▸ Problem: Find where "578x360 pixels. Task: Click" appears in the records below, then return that line and every later line exactly, stopping only at the last line.

▸ Supplied records:
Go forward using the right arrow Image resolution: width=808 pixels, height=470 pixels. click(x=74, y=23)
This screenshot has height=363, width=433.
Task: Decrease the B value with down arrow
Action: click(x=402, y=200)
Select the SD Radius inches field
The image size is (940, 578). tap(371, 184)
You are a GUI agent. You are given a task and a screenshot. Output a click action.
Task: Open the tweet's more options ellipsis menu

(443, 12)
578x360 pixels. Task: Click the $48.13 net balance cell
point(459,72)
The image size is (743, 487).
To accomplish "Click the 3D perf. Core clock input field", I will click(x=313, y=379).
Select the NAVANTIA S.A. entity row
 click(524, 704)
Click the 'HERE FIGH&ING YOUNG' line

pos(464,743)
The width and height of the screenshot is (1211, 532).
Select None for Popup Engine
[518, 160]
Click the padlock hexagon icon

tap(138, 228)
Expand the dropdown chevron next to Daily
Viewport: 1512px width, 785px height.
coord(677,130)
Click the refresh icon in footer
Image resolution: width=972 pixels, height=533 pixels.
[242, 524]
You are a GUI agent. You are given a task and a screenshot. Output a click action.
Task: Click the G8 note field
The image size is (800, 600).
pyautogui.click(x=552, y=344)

▸ Answer space:
578x360 pixels. Task: Click the $48.13 net balance cell
point(459,72)
The image size is (743, 487).
To accomplish "Click the 3D perf. Core clock input field", I will click(x=313, y=379).
Select the NAVANTIA S.A. entity row
 click(524, 704)
Click the 'HERE FIGH&ING YOUNG' line

pos(464,743)
The width and height of the screenshot is (1211, 532).
Select None for Popup Engine
[518, 160]
Click the padlock hexagon icon

tap(138, 228)
Expand the dropdown chevron next to Daily
Viewport: 1512px width, 785px height.
coord(677,130)
Click the refresh icon in footer
Image resolution: width=972 pixels, height=533 pixels.
[242, 524]
You are a GUI agent. You are given a task and a screenshot. Output a click action.
Task: Click the G8 note field
The image size is (800, 600).
pyautogui.click(x=552, y=344)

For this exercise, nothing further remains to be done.